Two Anniversaries
I could not help but notice how much less sensitive the media have become during this last month. For nearly 5 years now, the television networks have exhibited very little inclination to revisit their video of the September 11, 2001 terrorist attacks. One of the explanations given was that the media were sensitive to the feelings of the survivors. It was still too soon. Memories were too fresh. Nerves were too raw.
On the other hand, the media have exhibited considerably less consideration for Hurricane Katrina survivors. I don’t even watch all that much television and my eyeballs have been bombarded with previews for Katrina anniversary specials. For weeks now, I could scarcely turn on the television or pick up a newspaper without some mention of the upcoming (and now passed) anniversary of the landfall of Hurricane Katrina on the Louisiana coast and the subsequent destruction of New Orleans. Even sports programming channels were getting in the act.
Those same news networks that were too considerate to abuse Americans’ tender sensibilities with images of the Twin Towers falling on September 11, 2001 have no difficulty going wall to wall showing the devastation and suffering that began on August 29, 2005 with the landfall of Hurricane Katrina. In choosing the news and images they emphasize, the media exhibit at best a selective sensitivity.
On the other hand, we may be seeing situational sensitivity.
A more skeptical mind, mine for instance, suspects that we are seeing something other than a randomly uneven sensitivity. After all, I have seen reporters shoving microphones into the faces of the grieving to capture that riveting image of tragedy that might win a Pulitzer. I have seen the media camp out on the lawns of families who are dealing with inconceivable pain for the sake of ratings. If I were looking for paragons of sensitivity, I would not start my search within our aggressive, ambitious, venal and ratings hungry press corps.
I would consider the mainstream media’s thoroughly consistent ideology a more likely explanation for this variability than its inconsistent humanity. Any reminder of the evil that confronts us in the form of Islamic fascism would tend to serve the political interests of the political party that most of the media oppose. Hurricane Katrina permitted these same media to concoct tales of bureaucratic incompetence and racism that helped feed the media’s caricature of the Republican Party.
My personal favorite was an “investigation” by ABC News that condemned the Bush Administration for failing to have the relief supplies in place 48 hours before the storm hit. Let’s imagine that such materials could be acquired and moved to New Orleans within three days. Even that very optimistic scenario would have required the Bush Administration to predict the landfall of a category 4 Hurricane Katrina a full day before it struck South Florida as a minimal category 1 hurricane.
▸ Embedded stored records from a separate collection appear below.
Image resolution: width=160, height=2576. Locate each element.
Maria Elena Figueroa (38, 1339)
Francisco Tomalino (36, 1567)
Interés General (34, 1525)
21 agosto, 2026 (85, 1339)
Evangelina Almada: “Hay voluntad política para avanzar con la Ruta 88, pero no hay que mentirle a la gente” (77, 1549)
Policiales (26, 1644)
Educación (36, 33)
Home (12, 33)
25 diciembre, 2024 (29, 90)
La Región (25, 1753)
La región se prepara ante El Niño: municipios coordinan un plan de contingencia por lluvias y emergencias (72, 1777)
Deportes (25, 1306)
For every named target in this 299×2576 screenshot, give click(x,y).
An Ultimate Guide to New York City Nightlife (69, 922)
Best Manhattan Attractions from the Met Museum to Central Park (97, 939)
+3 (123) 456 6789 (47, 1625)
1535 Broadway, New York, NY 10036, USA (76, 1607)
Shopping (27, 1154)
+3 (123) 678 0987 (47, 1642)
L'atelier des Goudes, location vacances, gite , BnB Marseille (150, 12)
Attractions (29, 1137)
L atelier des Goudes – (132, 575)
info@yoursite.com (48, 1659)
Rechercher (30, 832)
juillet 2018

As regards racism as the explanation of FEMA’s supposedly slow response, one look at the collapsed bridges and all of the trees blown down across the roads should have clued the media that explanations other than racism might explain why relief supplies did not arrive within a day or two of Katrina’s landfall. But the observational skills of the investigative reporters who flew over the area in helicopters seemed to have failed them when they flew over these obstacles.
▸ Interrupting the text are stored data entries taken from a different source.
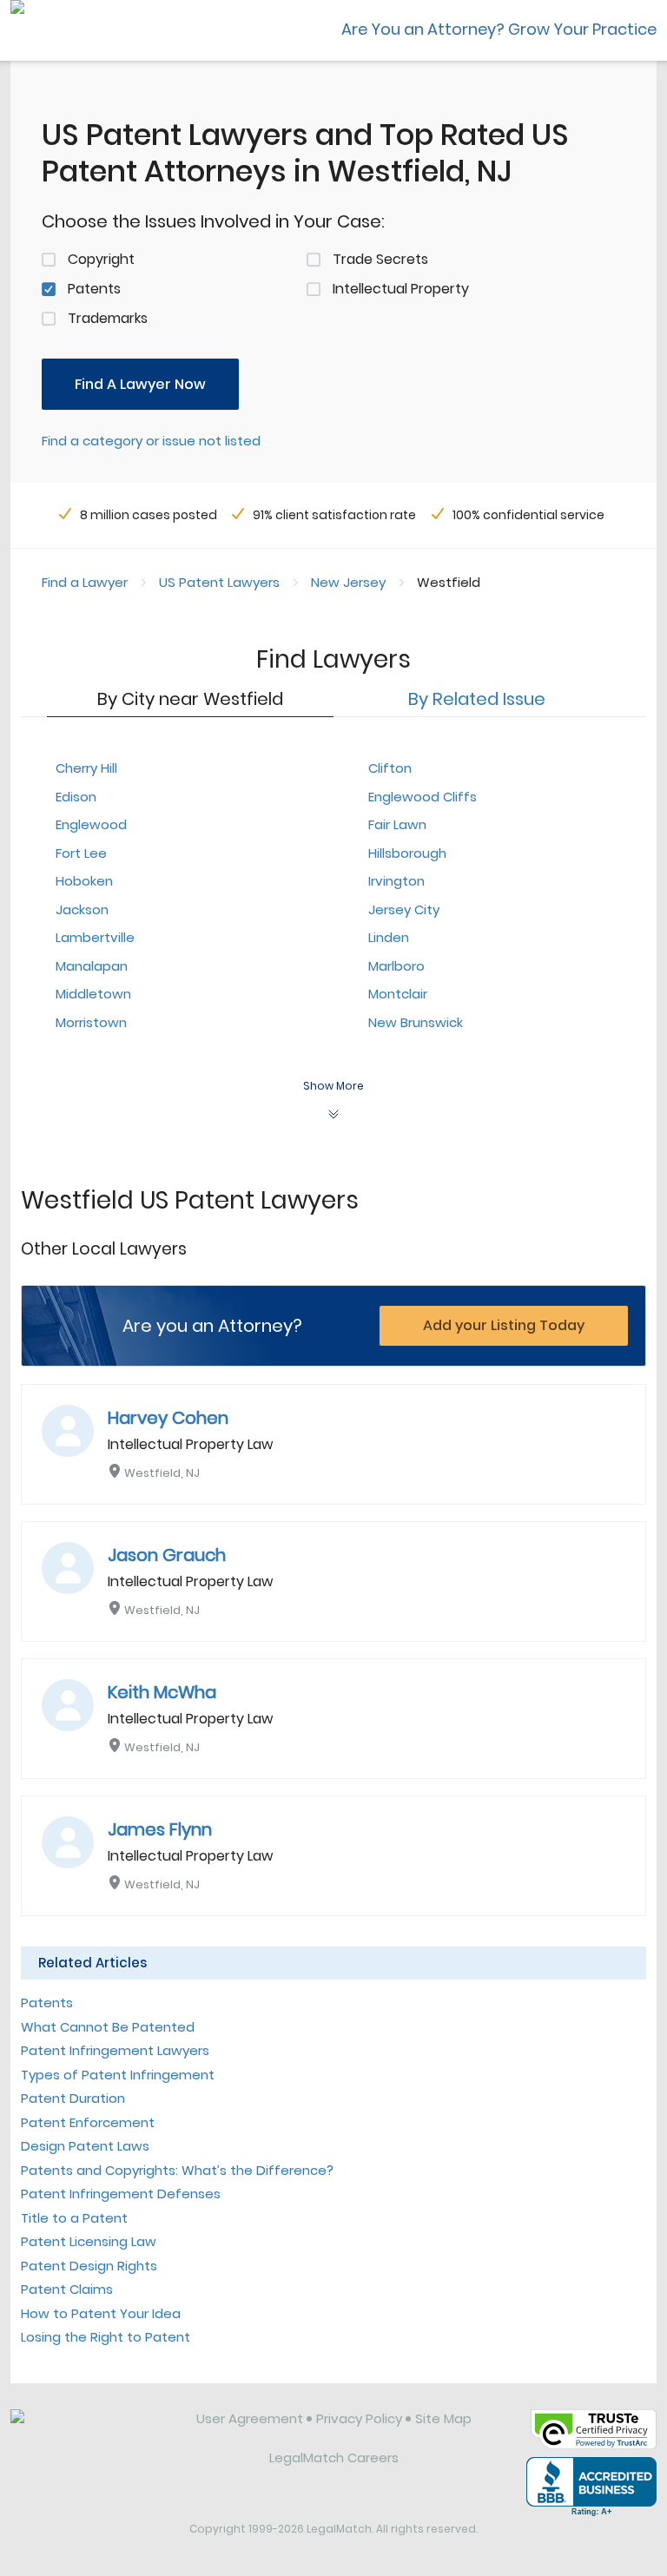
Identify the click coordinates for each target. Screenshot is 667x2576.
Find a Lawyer (85, 582)
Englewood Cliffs (422, 796)
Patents (94, 289)
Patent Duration (73, 2098)
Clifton (390, 768)
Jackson (82, 909)
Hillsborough (407, 853)
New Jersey (348, 582)
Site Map (443, 2418)
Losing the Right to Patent (105, 2337)
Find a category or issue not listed (151, 441)
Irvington (396, 881)
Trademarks (108, 318)
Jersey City (403, 909)
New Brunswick (415, 1022)
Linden (388, 937)
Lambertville (95, 937)
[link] (91, 2431)
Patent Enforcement (88, 2122)
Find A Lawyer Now (140, 384)
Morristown (91, 1022)
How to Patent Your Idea (101, 2313)
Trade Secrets (380, 259)
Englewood (91, 824)
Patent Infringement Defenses (121, 2193)
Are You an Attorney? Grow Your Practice (499, 29)
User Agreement (249, 2418)
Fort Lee (81, 853)
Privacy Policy (359, 2418)
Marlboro (396, 966)
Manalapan (92, 966)
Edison (76, 796)
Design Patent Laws (85, 2146)
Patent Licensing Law (88, 2241)
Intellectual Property (401, 289)
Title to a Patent (74, 2218)
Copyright (101, 259)
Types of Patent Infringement (118, 2074)
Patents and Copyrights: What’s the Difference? (177, 2170)
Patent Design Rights (89, 2265)
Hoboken (84, 881)
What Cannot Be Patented (108, 2027)
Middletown (93, 994)
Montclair (397, 994)
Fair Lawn (397, 824)
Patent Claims (67, 2289)
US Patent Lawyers (219, 582)
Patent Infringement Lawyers (115, 2050)
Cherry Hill (86, 768)
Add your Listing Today (503, 1325)
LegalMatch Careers (334, 2457)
Not only are these old stories experiencing a resurrection, but fresh life is being breathed into the most absurd conspiracy theory. Spike Lee has reportedly lent his prestige to a Nation of Islam fantasy about the government blowing up levees to kill black people. I have no doubt that, based upon history, Spike Lee’s credibility and stature with the mainstream liberalism will not suffer for this madness. He might even earn a seat next to Jimmy Carter in the VIP booth at the next Democratic National Convention, the honor that was accorded the equally nutty filmmaker Michael Moore in 2004.
I never did buy the story that the media’s concern for traumatized victims explained their reluctance to revisit 9/11. Now I know that it’s balderdash, unless the media are prepared to argue that black people’s feelings are less worthy of consideration than those of people of pallor.